The ECB does not focus solely on money. The problem with looking only at money is that, in the short run, the relationship between money and prices can be distorted by portfolio shifts and institutional factors. Short-term developments in money therefore need to be analysed very carefully. Against this background, the Governing Council of the ECB has always communicated to the public that it cannot and will not react mechanically to deviations of actual monetary growth from the reference value. In this sense, the concept underlying the Eurosystem's strategy is different from monetary targeting in the traditional sense. Monetary policy should always react to all the information available with a view to maintaining price stability in the medium term. For this reason, the Eurosystem's strategy is based on two pillars.
The second pillar of the monetary policy strategy is a broadly based assessment of the outlook for price developments in the euro area as a whole. This assessment encompasses a wide range of indicator variables, including macroeconomic projections produced both within and outside the Eurosystem.
Within the stability-oriented monetary policy strategy, the exchange rate is an important variable for the Eurosystem as it is one of the determinants of the outlook for price stability. If exchange rate developments pose a threat to price stability in the euro area, this threat will be taken into account together with the information on price developments revealed by all other indicators.
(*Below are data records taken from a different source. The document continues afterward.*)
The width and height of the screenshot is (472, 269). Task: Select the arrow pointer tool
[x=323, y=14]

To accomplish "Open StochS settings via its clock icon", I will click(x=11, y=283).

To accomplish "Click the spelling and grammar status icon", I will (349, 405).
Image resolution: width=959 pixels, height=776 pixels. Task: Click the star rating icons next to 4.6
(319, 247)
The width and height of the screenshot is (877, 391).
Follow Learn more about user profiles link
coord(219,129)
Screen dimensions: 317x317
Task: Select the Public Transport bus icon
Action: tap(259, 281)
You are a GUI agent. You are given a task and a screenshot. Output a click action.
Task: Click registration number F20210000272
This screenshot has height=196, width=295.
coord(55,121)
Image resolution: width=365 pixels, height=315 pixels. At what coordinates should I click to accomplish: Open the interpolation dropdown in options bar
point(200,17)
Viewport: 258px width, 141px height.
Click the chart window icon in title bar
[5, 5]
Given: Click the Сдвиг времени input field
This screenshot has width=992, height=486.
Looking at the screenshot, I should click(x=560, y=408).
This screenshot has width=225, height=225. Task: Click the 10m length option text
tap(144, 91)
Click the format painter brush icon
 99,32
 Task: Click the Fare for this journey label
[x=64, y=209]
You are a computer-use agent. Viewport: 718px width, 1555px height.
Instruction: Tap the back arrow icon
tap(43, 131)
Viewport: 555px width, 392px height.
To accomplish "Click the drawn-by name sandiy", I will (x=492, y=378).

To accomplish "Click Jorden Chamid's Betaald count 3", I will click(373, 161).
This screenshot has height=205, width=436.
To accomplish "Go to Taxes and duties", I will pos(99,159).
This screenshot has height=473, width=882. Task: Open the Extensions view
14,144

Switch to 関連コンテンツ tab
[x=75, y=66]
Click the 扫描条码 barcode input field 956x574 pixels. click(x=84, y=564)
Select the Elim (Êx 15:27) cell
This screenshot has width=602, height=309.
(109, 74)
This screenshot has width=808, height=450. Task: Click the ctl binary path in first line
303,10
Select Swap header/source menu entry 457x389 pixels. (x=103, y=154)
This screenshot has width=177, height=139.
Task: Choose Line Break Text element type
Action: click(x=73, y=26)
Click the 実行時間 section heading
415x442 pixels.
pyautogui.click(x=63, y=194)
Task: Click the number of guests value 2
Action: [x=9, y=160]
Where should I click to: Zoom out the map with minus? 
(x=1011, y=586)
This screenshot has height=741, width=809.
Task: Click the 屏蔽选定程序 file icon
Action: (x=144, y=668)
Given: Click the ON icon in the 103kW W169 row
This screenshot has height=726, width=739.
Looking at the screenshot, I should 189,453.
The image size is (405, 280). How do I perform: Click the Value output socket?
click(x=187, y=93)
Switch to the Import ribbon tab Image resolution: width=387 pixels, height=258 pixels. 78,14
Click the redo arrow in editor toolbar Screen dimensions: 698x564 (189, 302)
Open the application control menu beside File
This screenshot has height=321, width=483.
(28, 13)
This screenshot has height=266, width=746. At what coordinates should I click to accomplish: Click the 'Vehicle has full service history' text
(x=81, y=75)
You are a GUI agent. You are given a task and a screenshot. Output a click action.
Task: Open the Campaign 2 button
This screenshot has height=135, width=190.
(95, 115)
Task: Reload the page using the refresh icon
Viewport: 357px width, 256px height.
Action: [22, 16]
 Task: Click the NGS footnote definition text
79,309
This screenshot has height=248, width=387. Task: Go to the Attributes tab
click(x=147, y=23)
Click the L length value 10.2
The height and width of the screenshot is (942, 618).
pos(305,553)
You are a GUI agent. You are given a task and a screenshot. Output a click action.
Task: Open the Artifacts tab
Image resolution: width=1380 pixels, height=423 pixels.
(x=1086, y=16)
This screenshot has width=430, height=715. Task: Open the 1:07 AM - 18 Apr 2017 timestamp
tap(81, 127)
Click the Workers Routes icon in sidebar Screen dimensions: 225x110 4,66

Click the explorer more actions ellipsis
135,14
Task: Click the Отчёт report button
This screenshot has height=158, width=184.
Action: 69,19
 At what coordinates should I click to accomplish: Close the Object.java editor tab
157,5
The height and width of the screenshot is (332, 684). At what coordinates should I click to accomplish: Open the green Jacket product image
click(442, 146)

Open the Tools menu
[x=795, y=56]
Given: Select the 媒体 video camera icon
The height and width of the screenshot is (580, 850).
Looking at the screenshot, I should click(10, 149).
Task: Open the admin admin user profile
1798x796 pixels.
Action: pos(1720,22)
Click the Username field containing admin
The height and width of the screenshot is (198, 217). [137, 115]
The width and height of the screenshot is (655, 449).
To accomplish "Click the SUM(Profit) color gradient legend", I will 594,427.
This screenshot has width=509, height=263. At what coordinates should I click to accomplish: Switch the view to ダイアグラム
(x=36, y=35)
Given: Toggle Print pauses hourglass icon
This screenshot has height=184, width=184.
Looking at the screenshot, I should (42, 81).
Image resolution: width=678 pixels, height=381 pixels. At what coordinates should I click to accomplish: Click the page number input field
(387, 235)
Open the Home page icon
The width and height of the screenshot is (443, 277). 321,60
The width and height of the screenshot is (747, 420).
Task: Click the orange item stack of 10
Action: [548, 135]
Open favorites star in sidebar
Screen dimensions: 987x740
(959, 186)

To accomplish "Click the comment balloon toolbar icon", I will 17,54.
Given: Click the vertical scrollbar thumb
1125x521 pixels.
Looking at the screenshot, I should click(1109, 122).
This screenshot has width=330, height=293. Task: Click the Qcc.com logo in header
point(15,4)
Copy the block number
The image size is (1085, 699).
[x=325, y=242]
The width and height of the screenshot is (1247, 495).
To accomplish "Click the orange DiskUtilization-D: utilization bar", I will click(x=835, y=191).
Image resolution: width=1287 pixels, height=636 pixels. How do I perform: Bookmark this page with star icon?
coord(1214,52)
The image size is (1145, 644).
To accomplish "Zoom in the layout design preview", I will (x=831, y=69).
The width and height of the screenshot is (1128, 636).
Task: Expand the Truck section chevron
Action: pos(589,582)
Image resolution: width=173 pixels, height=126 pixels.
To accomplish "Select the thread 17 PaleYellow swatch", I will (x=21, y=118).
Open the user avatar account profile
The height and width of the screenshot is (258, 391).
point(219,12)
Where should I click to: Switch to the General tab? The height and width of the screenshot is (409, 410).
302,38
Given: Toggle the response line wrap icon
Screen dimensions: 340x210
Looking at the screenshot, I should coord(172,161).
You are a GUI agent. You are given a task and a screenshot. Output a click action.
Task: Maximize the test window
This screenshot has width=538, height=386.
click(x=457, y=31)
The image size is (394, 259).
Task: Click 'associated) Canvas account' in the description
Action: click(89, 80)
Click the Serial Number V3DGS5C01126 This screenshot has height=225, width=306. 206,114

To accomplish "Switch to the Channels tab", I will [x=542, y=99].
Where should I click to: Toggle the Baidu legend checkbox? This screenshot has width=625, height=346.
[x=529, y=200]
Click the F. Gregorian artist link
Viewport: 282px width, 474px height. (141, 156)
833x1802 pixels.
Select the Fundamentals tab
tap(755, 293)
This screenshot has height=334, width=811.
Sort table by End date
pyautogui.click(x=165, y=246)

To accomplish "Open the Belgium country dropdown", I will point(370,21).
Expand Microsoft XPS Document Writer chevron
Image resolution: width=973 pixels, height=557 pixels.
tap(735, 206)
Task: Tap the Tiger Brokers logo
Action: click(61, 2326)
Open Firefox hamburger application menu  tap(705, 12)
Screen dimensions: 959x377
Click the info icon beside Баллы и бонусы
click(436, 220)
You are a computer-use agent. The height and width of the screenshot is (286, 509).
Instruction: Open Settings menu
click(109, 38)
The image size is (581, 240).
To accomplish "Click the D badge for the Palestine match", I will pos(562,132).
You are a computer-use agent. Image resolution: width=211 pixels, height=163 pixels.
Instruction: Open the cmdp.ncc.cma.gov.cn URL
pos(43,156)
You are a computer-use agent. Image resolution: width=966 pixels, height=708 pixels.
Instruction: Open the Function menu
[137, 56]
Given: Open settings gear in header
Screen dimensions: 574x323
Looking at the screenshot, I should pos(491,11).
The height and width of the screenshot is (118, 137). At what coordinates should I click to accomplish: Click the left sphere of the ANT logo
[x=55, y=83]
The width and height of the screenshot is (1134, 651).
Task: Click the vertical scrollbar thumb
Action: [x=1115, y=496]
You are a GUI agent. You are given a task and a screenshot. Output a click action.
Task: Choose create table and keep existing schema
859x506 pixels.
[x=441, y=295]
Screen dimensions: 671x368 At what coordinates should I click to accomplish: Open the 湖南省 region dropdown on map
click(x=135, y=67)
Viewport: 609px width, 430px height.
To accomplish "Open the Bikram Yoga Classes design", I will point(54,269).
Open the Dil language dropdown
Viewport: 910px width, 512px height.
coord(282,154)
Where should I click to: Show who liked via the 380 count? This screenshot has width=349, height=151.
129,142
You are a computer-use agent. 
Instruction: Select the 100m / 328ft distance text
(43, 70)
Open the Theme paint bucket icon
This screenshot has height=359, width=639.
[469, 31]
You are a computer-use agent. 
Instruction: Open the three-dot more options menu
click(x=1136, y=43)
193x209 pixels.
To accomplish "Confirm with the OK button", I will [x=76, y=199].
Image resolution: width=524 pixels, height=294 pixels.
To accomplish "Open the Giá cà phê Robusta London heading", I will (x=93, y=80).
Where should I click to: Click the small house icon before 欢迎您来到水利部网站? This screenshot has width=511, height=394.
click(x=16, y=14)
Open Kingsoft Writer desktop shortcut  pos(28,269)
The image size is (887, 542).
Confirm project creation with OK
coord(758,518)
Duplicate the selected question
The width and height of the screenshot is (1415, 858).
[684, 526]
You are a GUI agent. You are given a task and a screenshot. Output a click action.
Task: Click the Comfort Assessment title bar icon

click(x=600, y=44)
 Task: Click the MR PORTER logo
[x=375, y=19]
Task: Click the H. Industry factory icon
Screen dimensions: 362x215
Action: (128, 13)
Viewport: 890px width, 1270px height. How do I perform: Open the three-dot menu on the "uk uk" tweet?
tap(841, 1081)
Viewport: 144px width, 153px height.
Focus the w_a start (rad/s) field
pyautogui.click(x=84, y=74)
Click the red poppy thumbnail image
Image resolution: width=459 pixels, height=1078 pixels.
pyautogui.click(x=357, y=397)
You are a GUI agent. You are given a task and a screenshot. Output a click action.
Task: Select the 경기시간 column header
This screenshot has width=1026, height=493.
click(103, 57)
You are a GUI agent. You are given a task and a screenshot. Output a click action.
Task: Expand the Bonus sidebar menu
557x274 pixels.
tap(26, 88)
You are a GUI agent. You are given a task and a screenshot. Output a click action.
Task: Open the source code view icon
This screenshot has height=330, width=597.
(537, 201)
The chosen strategy is forward-looking in nature and oriented to the medium term. It is sufficiently flexible to allow for appropriate responses to specific shocks. The monetary policy strategy eschews mechanistic reactions to any single indicator, including monetary aggregates or inflation forecasts.
There have been some suggestions that the ECB should abandon its two-pillar strategy over time. I clearly do not share this view. I am convinced that our strategy has worked very well and will continue to be appropriate for the euro area. There is broad consensus that the uncertainties surrounding the start of Stage Three were unprecedented in European history and continue to require special attention. The Eurosystem has a framework which truly reflects the complexity of the economy. It also allows account to be taken of the possibility of a regime shift at the start of Stage Three which could impact on the stability of important economic relationships. It would be impossible for the Eurosystem to conduct a successful monetary policy by mechanistically following a simple rule whereby policy decisions are closely linked to a single indicator.
The ECB has committed itself to be open, transparent and accountable. For this reason, the ECB provides the general public with detailed background information on its monetary policy and the Governing Council's interest rate decisions. For example, immediately after the first Governing Council meeting each month, the introductory statement of the President is released. This practice is similar to the publication of minutes, and has the advantage of presenting the Council's assessment of the economic situation almost instantaneously after the meeting. Each month the ECB publishes a bulletin providing additional background information to explain its current assessment of monetary, financial and other economic developments in more detail. Once a year, the ECB releases an annual report on its activities to the European Community institutions.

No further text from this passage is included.